Long Shot (Netflix, BFIplayer)

But that doesn’t mean there aren’t more recent romantic comedies worth your time. Take Long Shot for example - a film that somehow manages to find a way to balance being politically aware, amusingly crass and heart-warmingly schmaltzy. Charlize Theron and Seth Rogen have oodles of chemistry, and are surrounded by a host of fun characters, as the film builds to a lovely optimistic ending.

Roman Holiday (Now TV)

For the romantically-minded there’s also Roman Holiday. One of the finest examples of 50s American cinema, it takes a fairytale setup (a princess escapes her guardians and falls in love with a journalist) and packs it with spiky dialogue and exquisite Golden era acting. If you really want to know why Audrey Hepburn became such an icon, here is a perfect place to start.

Booksmart (Amazon Prime)

But not every love story needs to be a romantic one. Booksmart is the perfect example of a love story between friends. The plot is simple: academic superstars spend one last night together, in pursuit of a mythical party. Olivia Wilde makes her debut here and really excels in creating a warm, enticing, yet immediately cool viewing experience. There is so much to recommend in Booksmart, and it was our resident film guru’s top film of 2019. It’s that good.

What We Do in the Shadows (Amazon Prime)

Following a household of vampires in New Zealand, you’d expect What We Do in the Shadows not to leave you feeling too good. But it is in fact one of the sweetest, most endearingly silly films out there, thanks to the combined talents of Jemaine Clement (Flight of the Conchords) and Taika Waititi (Hunt for the Wilderpeople, Thor: Ragnarok). And once you’re done with the film, you can enjoy the surprisingly good TV series over on iPlayer.

Eddie the Eagle (Netflix)

Readers of a certain age will be more than familiar with the real life Eddie the Eagle. Director Dexter Fletcher takes a handful of liberties in his retelling, but produces a film that will have you cheering on its protagonist, all the way to the Winter Olympics. Taron Egerton is charming in the lead (charisma he would expertly use again for Rocketman), whilst High Jackman wears a pair of aviators pretty much better than anyone else can. This is one film sure to leave a big smile on your face.

Chef (Amazon Prime)

Sure to make you hungry and determined to experiment more in the kitchen, Chef tells the story of a gourmet chef who quits it all to set up a food truck and reconnect with his son. Director Jon Favreau takes a break from making big franchise fare for a more intimate affair, rewarding audiences with a fun, chilled-out watch that plays to the director’s strengths.
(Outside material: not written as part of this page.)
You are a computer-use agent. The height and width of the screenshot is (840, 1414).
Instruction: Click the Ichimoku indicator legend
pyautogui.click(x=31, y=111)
Who Framed Roger Rabbit (Now TV, Disney+)

The most successful of the numerous attempts to combine live actors with animated characters (sorry Space Jam lovers), Who Framed Roger Rabbit is an incredible achievement. Somehow the film combines a hard-boiled detective story with Looney Tunes-like animated slapstick, to joyful effect. Packed with cameos from various animation powerhouses, there really hasn’t been a film, before or since, like Who Framed Roger Rabbit.

One Cut of the Dead (Shudder)

Finally, a pick for those who have one of our recommended alternative streaming services. The reason One Cut of the Dead is on the list can’t really be discussed without ruining the joy of the film. But trust us when we say that One Cut of the Dead has one of the most uplifting, punching-the-air good endings of the last decade. Stick with it and you will love it.